Excerpt provided:
== Segment start ==
Identification and classification of differentially expressed proteins by liquid chromotography–MS/MS

The spots with differential expression patterns among hFFs, hESCs, and OSKM-hiPSCs were identified. A total of 65 proteins were identified by MS analysis (Table 1). The proteins identified were classified according to their biological process, molecular function, and cellular location (Fig. 3C). The proteins were classified into various functional groups, implying that significant changes occur during reprogramming and many proteins may contribute to the pluripotency of hESCs and hiPSCs.

Among the identified proteins, a number of proteasome subunit proteins were differentially expressed. The proteasome has been implicated in the dynamic control of factor binding to transcriptionally active promoters [21]. Tissue-specific gene loci are maintained in a state that is competent for future expression but remains inactive at the pluripotent stage. At that stage, stable binding of transcription factors and RNA polymerase II to specific sequence elements is inhibited by the proteasome [22]. The upregulation of several proteasome subunits in hESCs and hiPSCs compared with donor cells would therefore be expected, and this observation further supports our experimental design in profiling the proteomes of hFFs, hESCs, and hiPSCs.

Validation of proteins by western blot analysis

Western blotting was used to validate the 2-DE results and assess the expression changes of several proteins that showed differential patterns (Fig. 4). With the exception of molecular chaperones and proteins involved in the cytoskeleton, we tested all possible identified proteins by western blot analysis using commercially available antibodies. Generally, the western blot results correlated well with the 2-DE data (Table 1 and Fig. 4).

FIG. 4.

Validation of 2-DE results by western blot analysis. Western blot confirmation of the expression patterns of heterochromatin protein 1β (HP1β), prostaglandin E synthase 3 (PTGES3), ionized calcium binding adapter molecule 2 isoform 1 (AIF1L), caspase 3 preproprotein (CASP3), proteasome beta 3 subunit (PSMB3), 26S proteasome-associated pad1 homolog (PSMD14), mitochondrial ribosomal protein S22 (MRPS22), SET, phosphoglycerate kinase 1 (PGK1), nucleoporin 54 kDa (NUP54), argininosuccinate synthetase 1 (ASS1), transgelin 2 (TAGLN2), cofilin 1 (CFL1), γ subunit of CCT chaperonin (CCT3), vesicle amine transport protein 1 (VAT1), proteasome α1 subunit isoform 2 (PSMA1), UMP synthase (UMPS), thioredoxin peroxidase (PRDX4), 26S proteasome subunit p45 (PSMC5), ADP-ribosylation factor-like 3 (ARL3), deoxyuridine 5′-triphosphate nucleotidohydrolase (DUT), serpin peptidase inhibitor, clade B, member 9 (SERPINB9), proteasome subunit HSPC (PSMA7), nonmetastatic cells 1 protein (NME1), and F-actin capping protein β subunit (CAPZB). β-Actin was employed as a loading control.
== Segment end ==
Requirement:
Write the next part of the excerpt on proteins in fibroblasts, hESCs and hiPSCs, beginning after the figure caption.

Saved data entries:
== Segment start ==
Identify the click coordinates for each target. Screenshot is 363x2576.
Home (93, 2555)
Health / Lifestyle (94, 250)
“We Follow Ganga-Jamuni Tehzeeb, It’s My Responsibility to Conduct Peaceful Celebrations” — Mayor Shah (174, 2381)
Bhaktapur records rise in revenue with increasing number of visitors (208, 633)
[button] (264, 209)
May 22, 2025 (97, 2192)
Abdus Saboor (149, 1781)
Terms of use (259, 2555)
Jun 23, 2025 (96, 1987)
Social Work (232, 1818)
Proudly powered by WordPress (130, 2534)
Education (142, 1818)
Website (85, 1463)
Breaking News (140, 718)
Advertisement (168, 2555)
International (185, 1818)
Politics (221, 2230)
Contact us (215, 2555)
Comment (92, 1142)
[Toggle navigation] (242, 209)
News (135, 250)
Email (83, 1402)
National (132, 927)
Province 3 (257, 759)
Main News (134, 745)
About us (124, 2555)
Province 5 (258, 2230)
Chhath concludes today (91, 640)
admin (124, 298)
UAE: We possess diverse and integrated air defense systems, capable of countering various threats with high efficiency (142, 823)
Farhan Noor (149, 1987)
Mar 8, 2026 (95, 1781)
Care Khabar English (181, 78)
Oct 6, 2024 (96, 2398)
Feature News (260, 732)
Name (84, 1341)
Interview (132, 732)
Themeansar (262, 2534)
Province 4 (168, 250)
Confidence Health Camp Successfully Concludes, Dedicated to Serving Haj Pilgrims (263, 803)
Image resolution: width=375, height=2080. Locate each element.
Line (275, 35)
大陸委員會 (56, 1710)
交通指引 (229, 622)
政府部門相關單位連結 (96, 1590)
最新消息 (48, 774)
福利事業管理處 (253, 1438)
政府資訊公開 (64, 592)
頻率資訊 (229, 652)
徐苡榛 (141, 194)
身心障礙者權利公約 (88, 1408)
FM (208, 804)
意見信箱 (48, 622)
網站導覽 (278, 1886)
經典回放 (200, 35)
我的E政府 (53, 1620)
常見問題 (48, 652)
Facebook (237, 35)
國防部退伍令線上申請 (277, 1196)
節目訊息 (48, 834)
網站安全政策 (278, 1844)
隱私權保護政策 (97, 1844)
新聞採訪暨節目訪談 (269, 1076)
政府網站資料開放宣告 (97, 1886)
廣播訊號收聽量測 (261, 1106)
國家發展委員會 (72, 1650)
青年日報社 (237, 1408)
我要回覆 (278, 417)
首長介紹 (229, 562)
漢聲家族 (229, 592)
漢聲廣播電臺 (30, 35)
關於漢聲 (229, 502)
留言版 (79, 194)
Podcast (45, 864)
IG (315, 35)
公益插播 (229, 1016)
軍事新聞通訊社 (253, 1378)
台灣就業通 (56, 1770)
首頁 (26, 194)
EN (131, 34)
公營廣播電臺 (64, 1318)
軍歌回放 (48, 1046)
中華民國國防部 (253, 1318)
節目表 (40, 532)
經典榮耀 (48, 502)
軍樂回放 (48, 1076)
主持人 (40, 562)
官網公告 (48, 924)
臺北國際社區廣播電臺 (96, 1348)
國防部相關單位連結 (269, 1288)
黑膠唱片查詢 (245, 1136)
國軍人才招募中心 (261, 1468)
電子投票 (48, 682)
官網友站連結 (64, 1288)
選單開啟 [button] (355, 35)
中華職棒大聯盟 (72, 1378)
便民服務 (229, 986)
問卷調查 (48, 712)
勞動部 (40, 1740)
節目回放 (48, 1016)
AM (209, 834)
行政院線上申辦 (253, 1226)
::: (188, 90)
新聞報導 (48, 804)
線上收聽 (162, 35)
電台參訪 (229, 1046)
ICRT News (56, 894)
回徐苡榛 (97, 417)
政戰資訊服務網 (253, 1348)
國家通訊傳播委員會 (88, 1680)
== Segment end ==
Task result:
Among the identified proteins, heterochromatin protein 1-β (HP1β) was significantly upregulated in hESCs and hiPSCs, compared with donor cells (Fig. 4). HP1β is a highly conserved nonhistone protein and a member of the heterochromatin protein family. The N-terminal chromodomain of HP1β can bind histone proteins, and the C-terminal chromo shadow-domain is involved in heterodimerization and interactions with a variety of chromatin-associated nonhistone proteins. This protein plays a crucial role in the epigenetic regulation of chromatin structure and DNA repair [23,24]. A variety of epigenetic changes take place during the reprogramming process [25,26]. The differential expression pattern of HP1β in our experiments suggests that HP1β may be involved in chromatin remodeling during reprogramming.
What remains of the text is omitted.